start Material shown

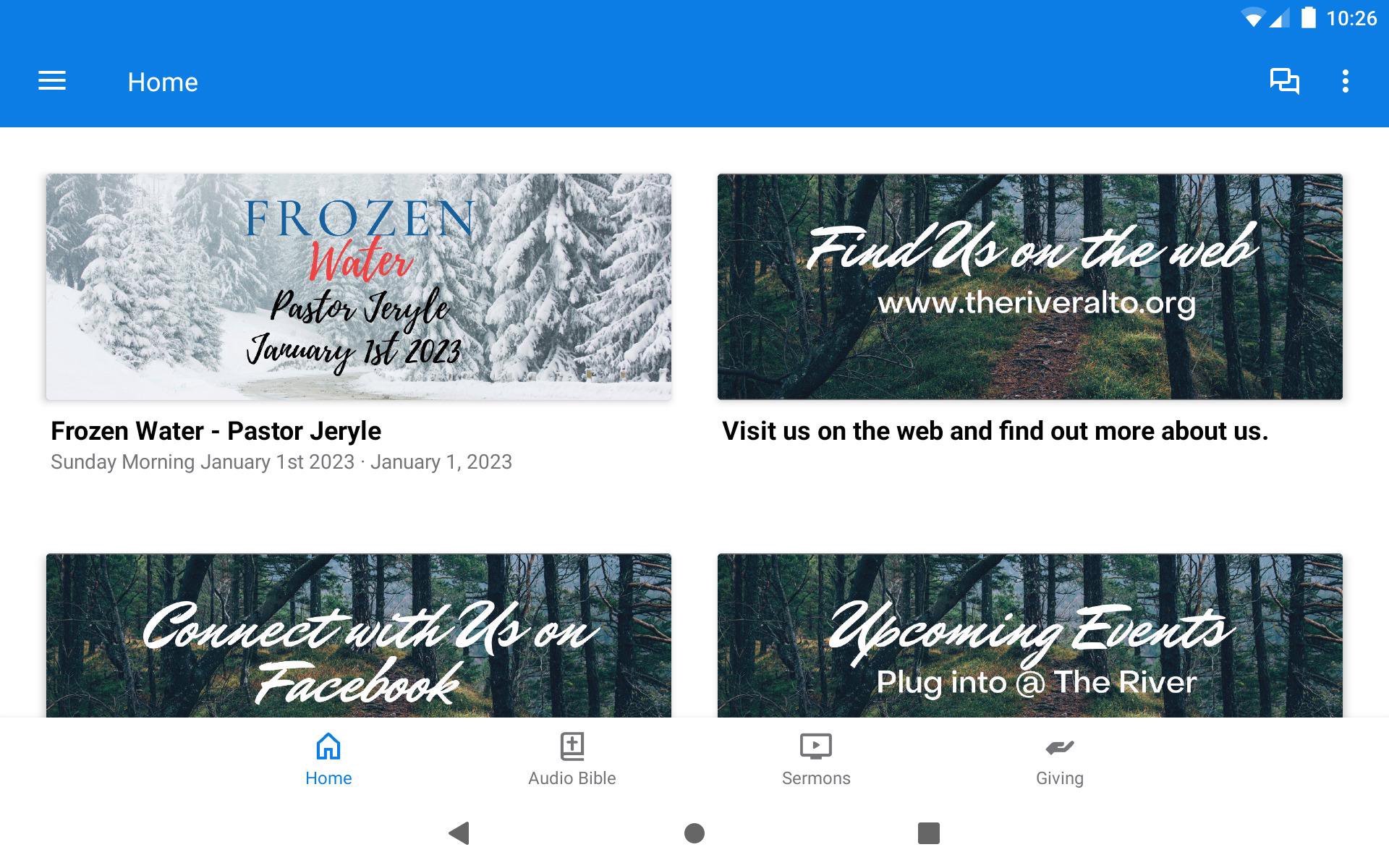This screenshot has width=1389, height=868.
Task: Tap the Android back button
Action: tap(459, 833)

end Material shown
start Material shown

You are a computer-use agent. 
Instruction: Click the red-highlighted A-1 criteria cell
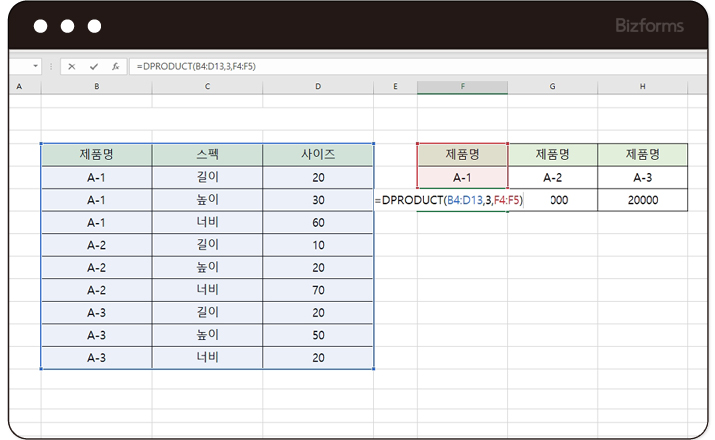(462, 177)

end Material shown

Copy the records word for word, from the line with "This screenshot has width=1389, height=868." up to and including the line with "Action: tap(459, 833)". Omit the pictures from your answer.

This screenshot has width=1389, height=868.
Task: Tap the Android back button
Action: tap(459, 833)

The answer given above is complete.